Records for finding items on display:
——————

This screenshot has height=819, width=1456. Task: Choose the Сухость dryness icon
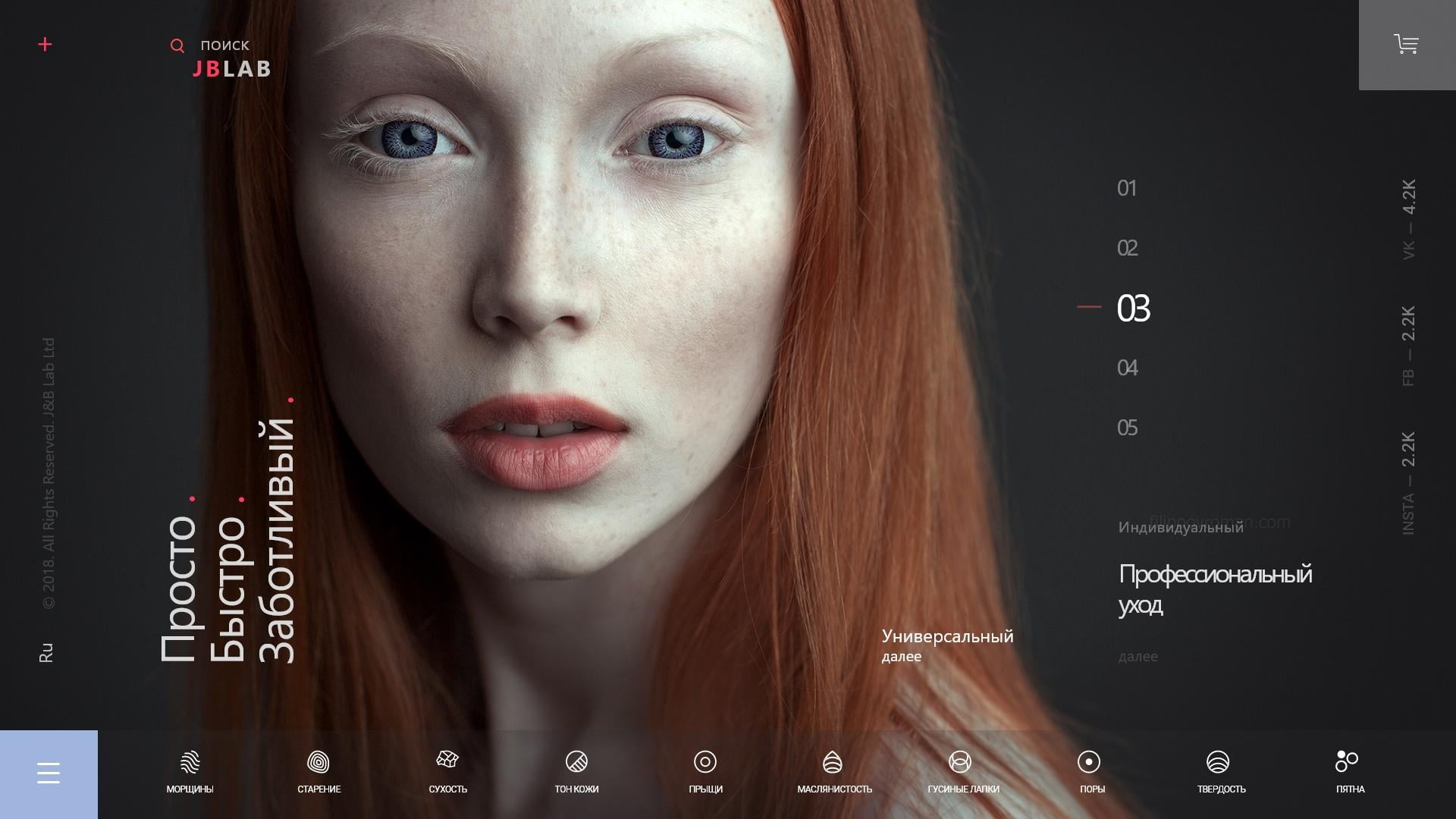tap(447, 760)
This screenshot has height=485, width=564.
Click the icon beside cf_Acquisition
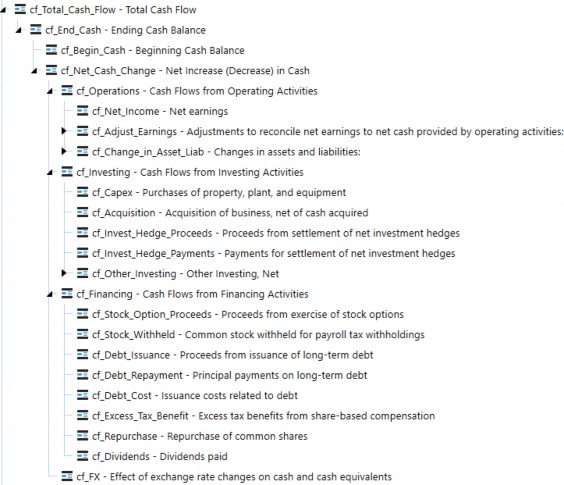[82, 212]
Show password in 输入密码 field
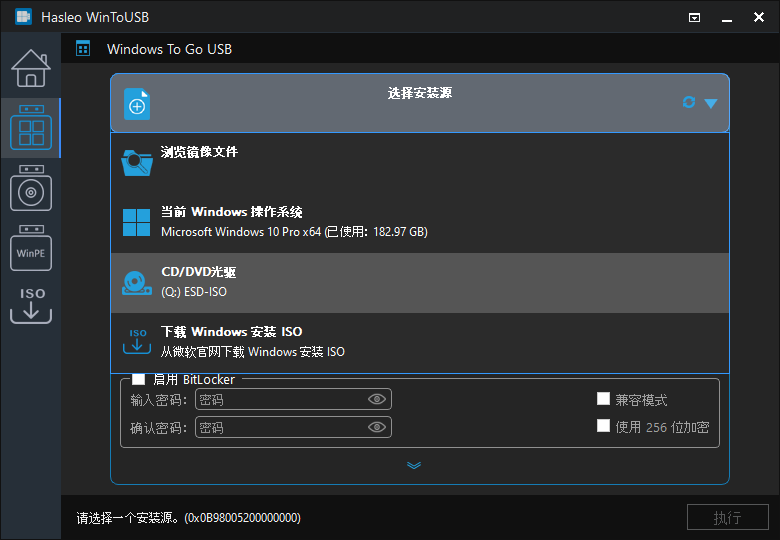Viewport: 780px width, 540px height. click(377, 400)
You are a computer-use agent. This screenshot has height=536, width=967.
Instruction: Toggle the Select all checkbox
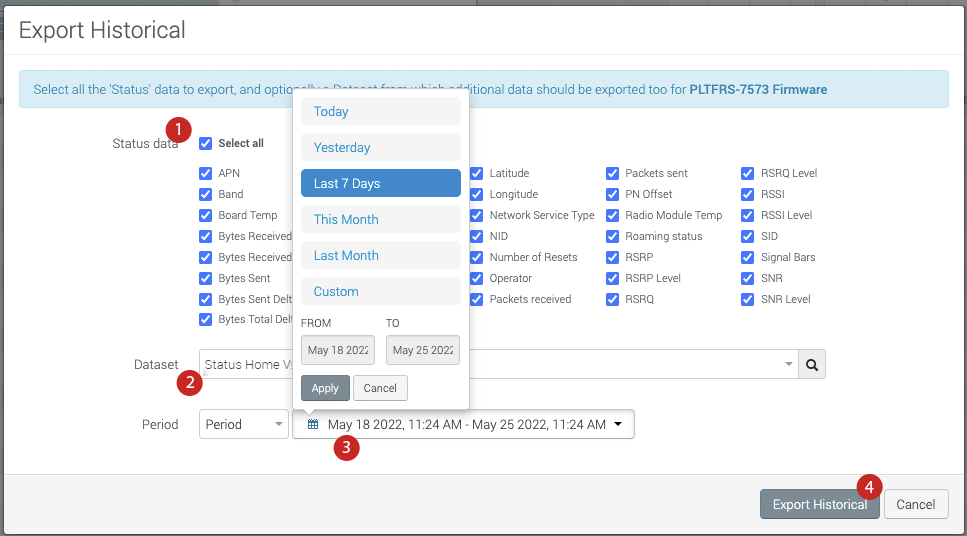(206, 143)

——————

-- EXERCISE TASK --
Render the lines of the items above as a numbered list, leaving out blank lines and the pictures.

-- RESULT OF THIS TASK --
1. This screenshot has height=819, width=1456. Task: Choose the Сухость dryness icon
2. tap(447, 760)
3. This screenshot has height=485, width=564.
4. Click the icon beside cf_Acquisition
5. [82, 212]
6. Show password in 输入密码 field
7. Viewport: 780px width, 540px height. click(377, 400)
8. You are a computer-use agent. This screenshot has height=536, width=967.
9. Instruction: Toggle the Select all checkbox
10. (206, 143)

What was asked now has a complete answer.